The philanthropist and business developer is auctioning off his collection of typewriters used by some of America’s greatest — and most notorious — writers.
Typewriters in the collection include those used by Ernest Hemingway, Truman Capote and the Unabomber Ted Kaczynski. A typewriter once belonging to Tom Hanks — another prominent collector of the anachronistic technology — is also included in the auction lot.
Heritage Auctions has been hired to list the items and coordinate the auction.
A portion of the auction’s proceeds will go toward the Jim Murray Memorial Foundation, a favorite nonprofit of Soboroff’s, which funds scholarships for undergraduate journalism students.
Murray, the Pulitzer-prize winning sportswriter for the Los Angeles Times, sparked Soboroff’s love for typewriters. Soboroff was an avid reader of Murray’s work, and when the writer’s typewriter went up for sale, the business magnate bought it on a whim, having to outbid both the Los Angeles Dodgers and the Times itself.
“The moment I put my hands on Murray’s typewriter, I was hooked,” Soboroff said. He likened the scribe’s equipment to an artist’s paintbrush or a musician’s instrument.
In the years since, that collection has expanded and was once referred to as “The World’s Greatest Typewriter Collection.” Soboroff went on to purchase typewriters once used by the nation’s greatest authors, playwrights, journalists and celebrities.
One typewriter belonged to the late Playboy founder Hugh Hefner. The Hemingway piece was the same one used by the author to write letters from his estate in Cuba. Jack London’s is unlike any other in the collection, with separate keys for lower and upper case letters no no exclamation point.
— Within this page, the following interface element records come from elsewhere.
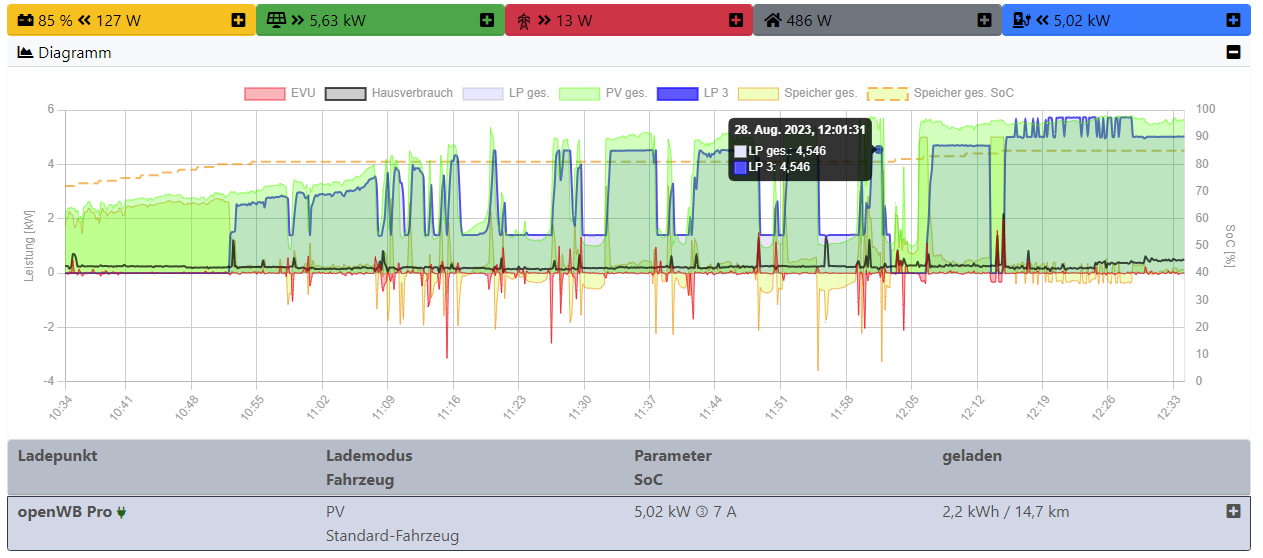Click the charging station icon in blue card

[1021, 20]
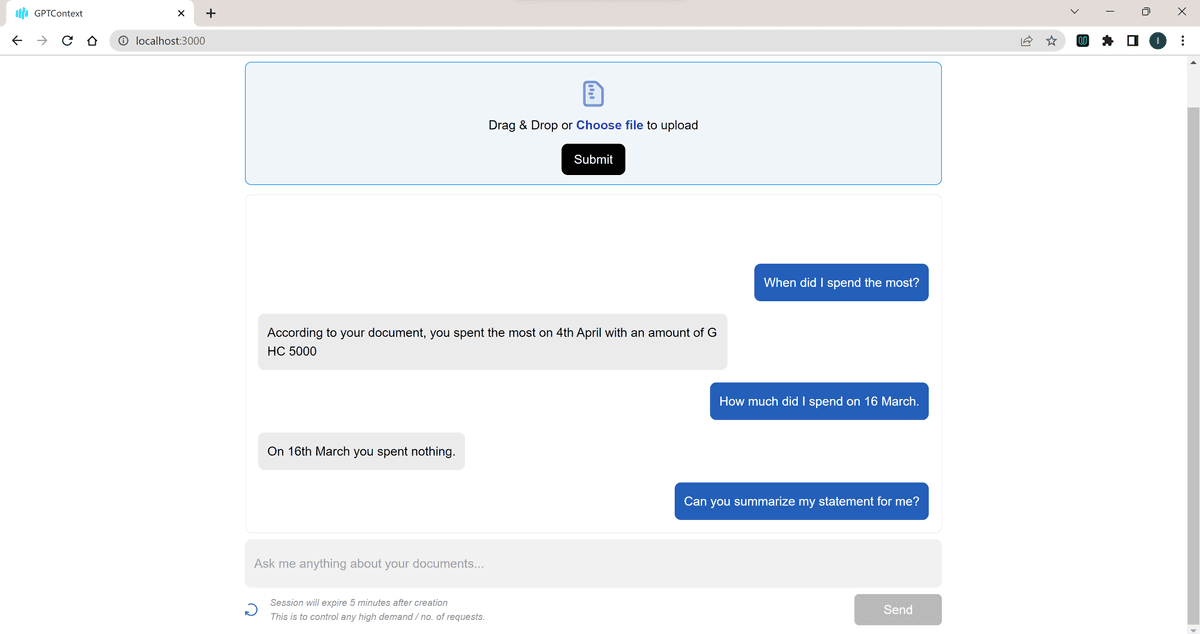
Task: Close the GPTContext tab
Action: (181, 13)
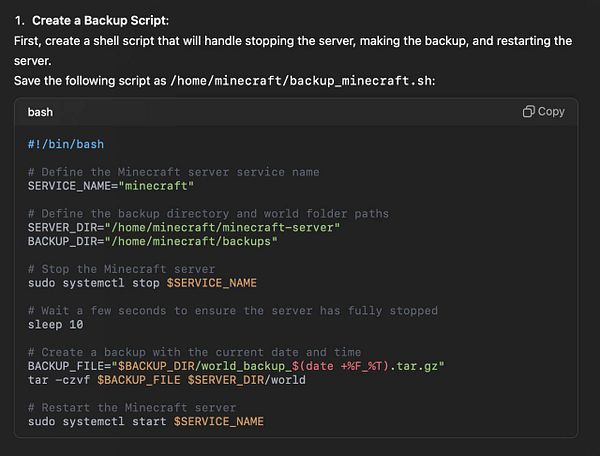Click the SERVER_DIR assignment line
Screen dimensions: 600x456
[x=184, y=227]
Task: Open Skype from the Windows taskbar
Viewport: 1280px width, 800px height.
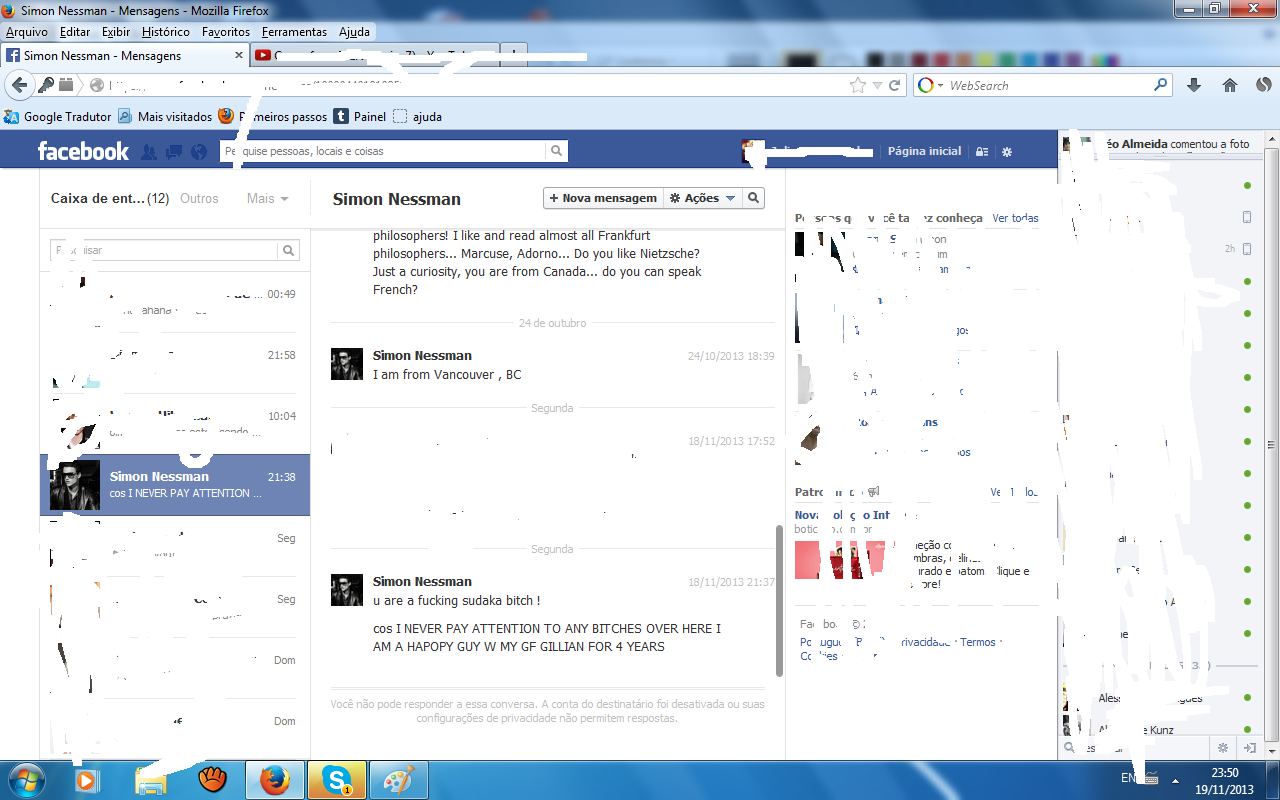Action: tap(336, 780)

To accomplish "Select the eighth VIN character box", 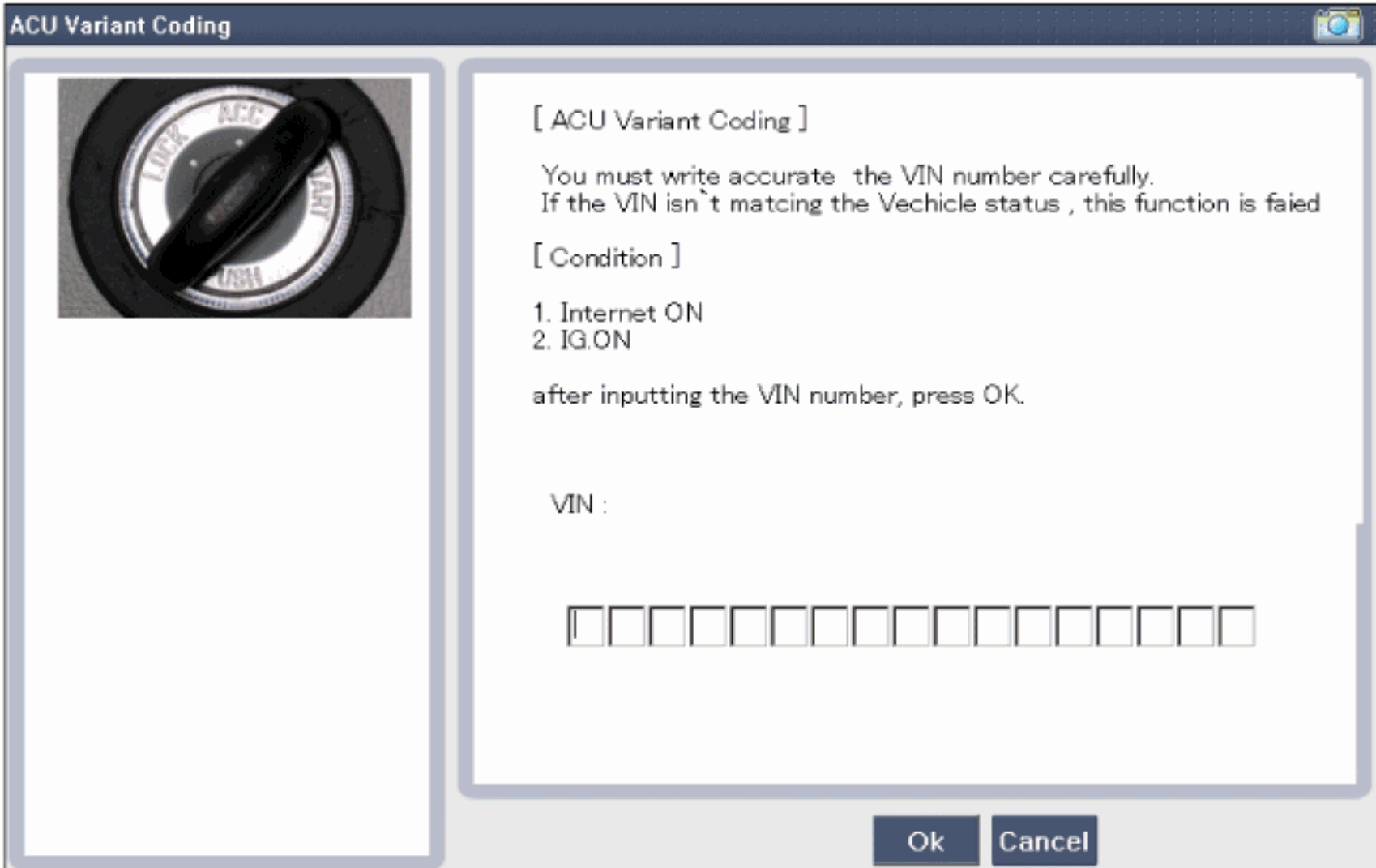I will pos(870,626).
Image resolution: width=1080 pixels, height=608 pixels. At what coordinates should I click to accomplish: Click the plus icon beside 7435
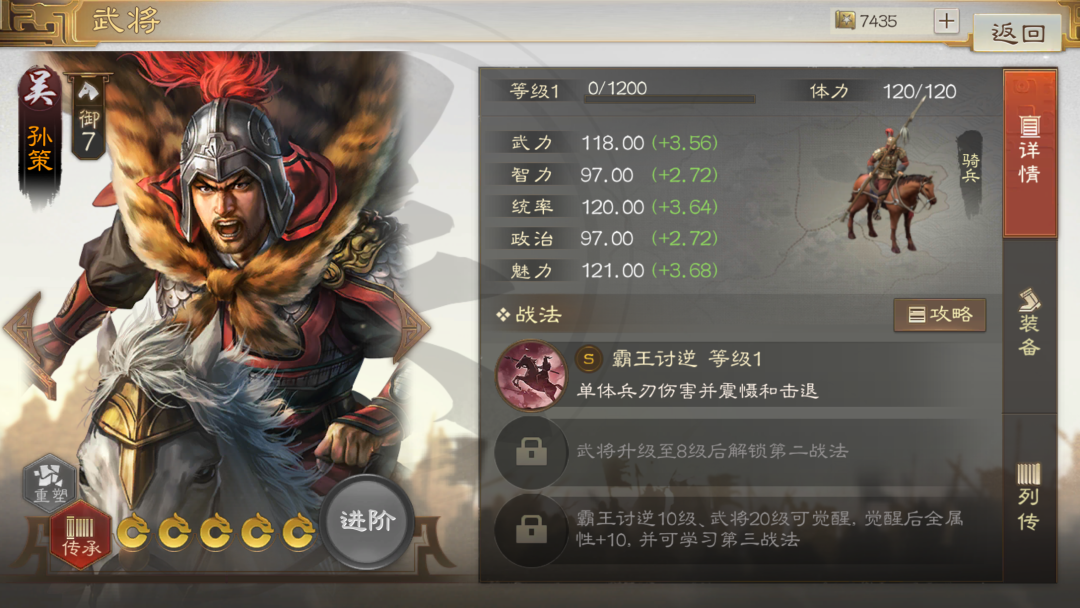point(946,21)
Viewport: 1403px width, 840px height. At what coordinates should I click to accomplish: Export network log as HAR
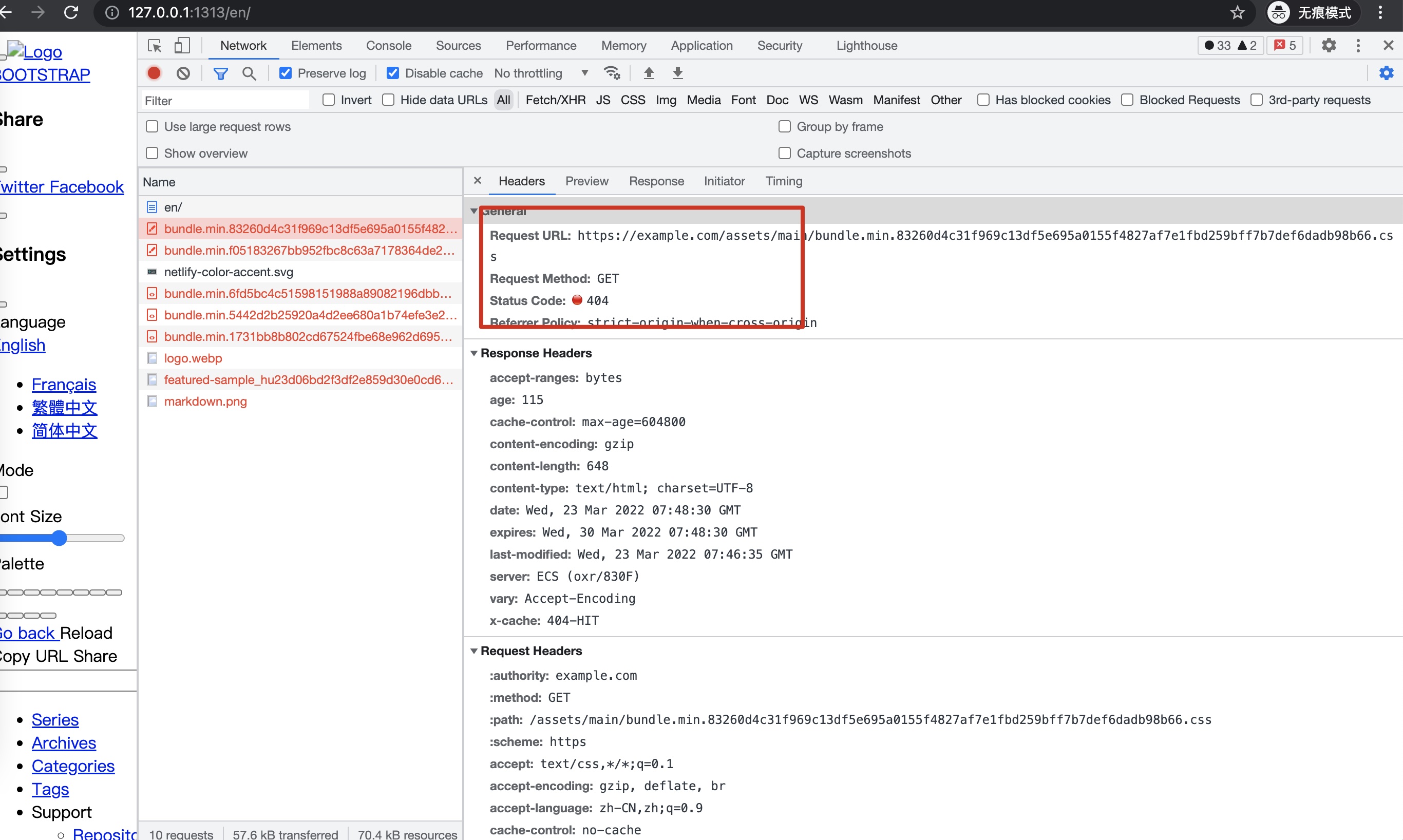[677, 73]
And there’s even an 1887 Crandall machine that Soboroff says is “the finest condition of any Crandall in the world.”
Last year, Soboroff donated six machines to the Smithsonian’s National Museum of American History, including typewriters once used by John Lennon, Maya Angelou and Orson Welles.
Now the remaining 33 of his treasured artifacts are headed to auction beginning on Friday, including that same Jim Murray piece that ignited Soboroff’s obsession nearly 20 years ago.
All but the Crandall typewriter once belonged to people who were featured on the front page of Time magazine, auction officials said. That was one of the requirements of his collection.
Soboroff retired as president of the LAPD Board of Commissioners in August after a decade on the job. He’s also widely credited with helping spearhead the development of the Staples Center — now Crypto.com Arena — in downtown Los Angeles. But he says this collection of typewriters, which Heritage Auctions calls “unparalleled,” feels like an extension of himself.
“They’ve become part of my identity, something no one else in the world did, and I was lucky enough to be recognized for it,” Soboroff said.
But he admitted that having these pieces of American history sitting in his study didn’t feel quite right.
“That led me to this point, and I hope the people lucky enough to get them will celebrate them more than I can. I believe these typewriters belong to the world,” he said.